Provided material |
-------------------------

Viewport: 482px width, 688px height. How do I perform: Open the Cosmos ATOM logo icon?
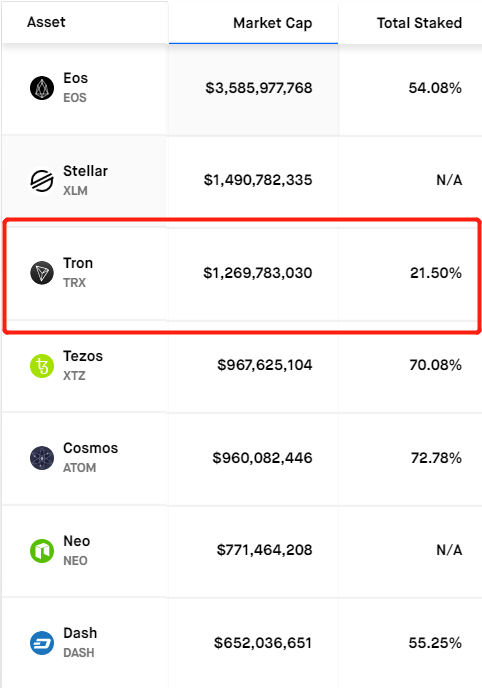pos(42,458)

-------------------------

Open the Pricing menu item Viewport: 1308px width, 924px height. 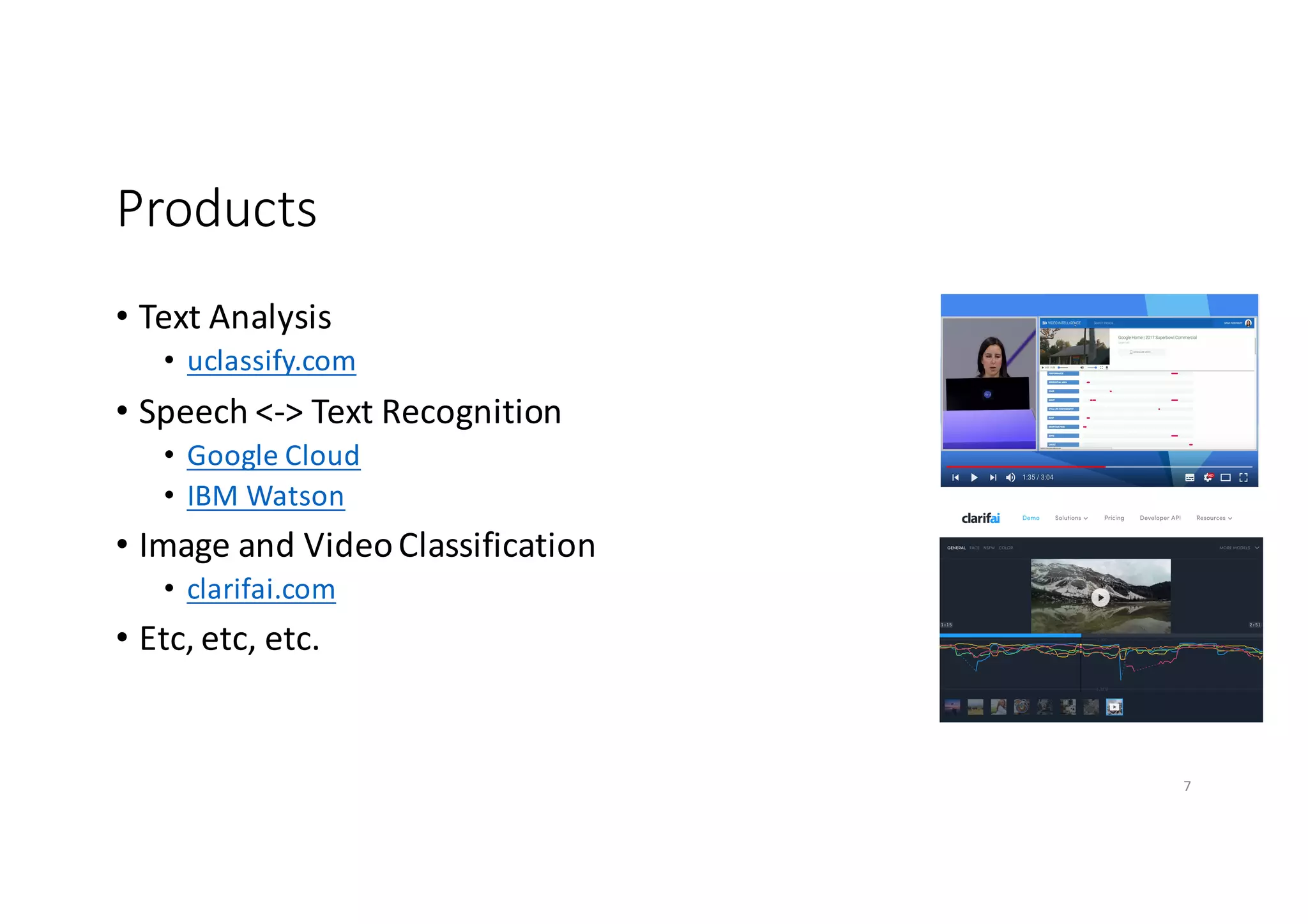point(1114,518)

-------------------------

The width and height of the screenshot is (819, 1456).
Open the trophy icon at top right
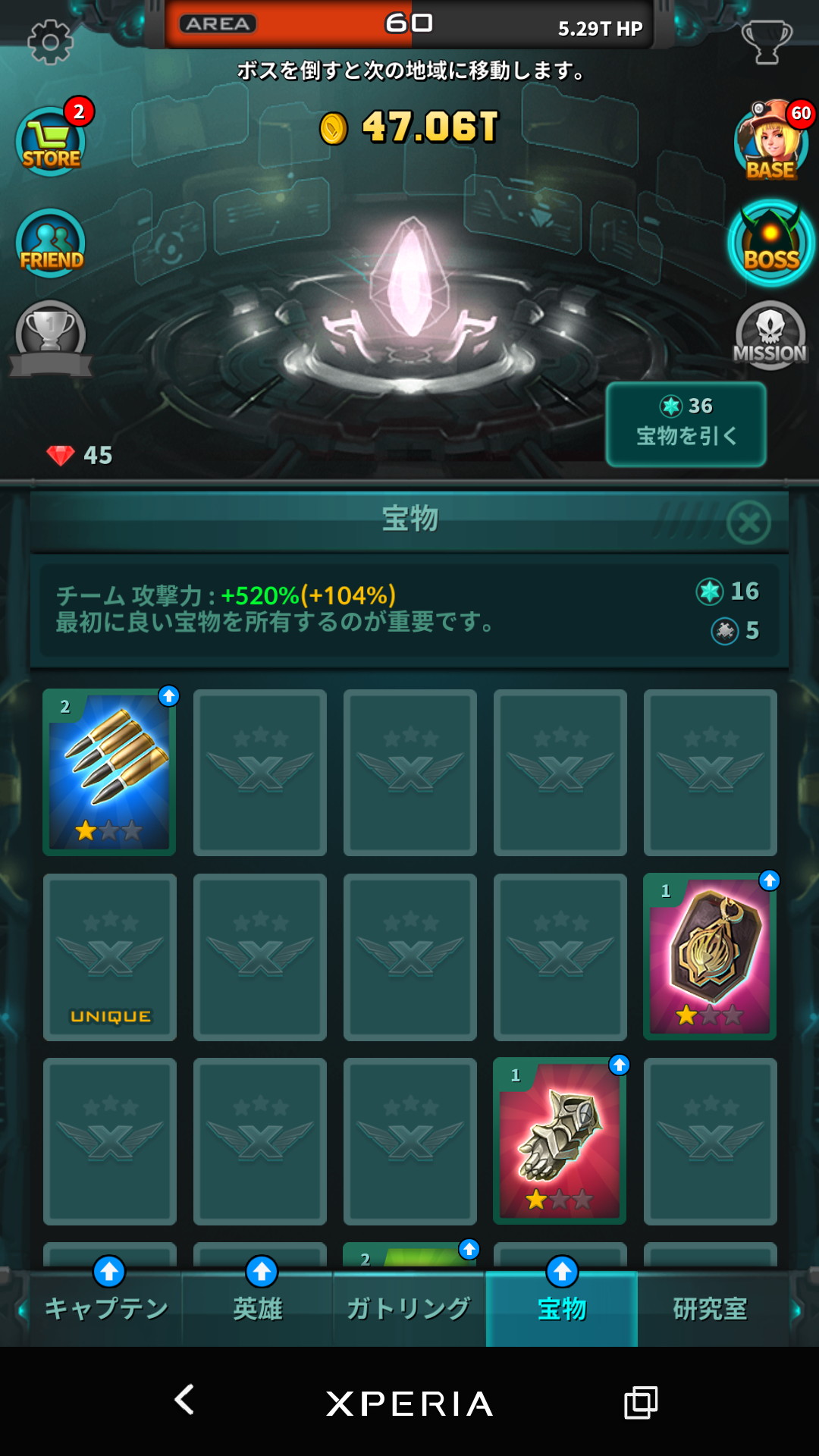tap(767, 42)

-------------------------

Task brief | Please edit the material from the line with "Viewport: 482px width, 688px" to the line with "pos(42,458)", changing "logo icon" to "logo button" and leaving everything else as it is. Leave the pictures out of your answer.

Answer |
Viewport: 482px width, 688px height. How do I perform: Open the Cosmos ATOM logo button?
pos(42,458)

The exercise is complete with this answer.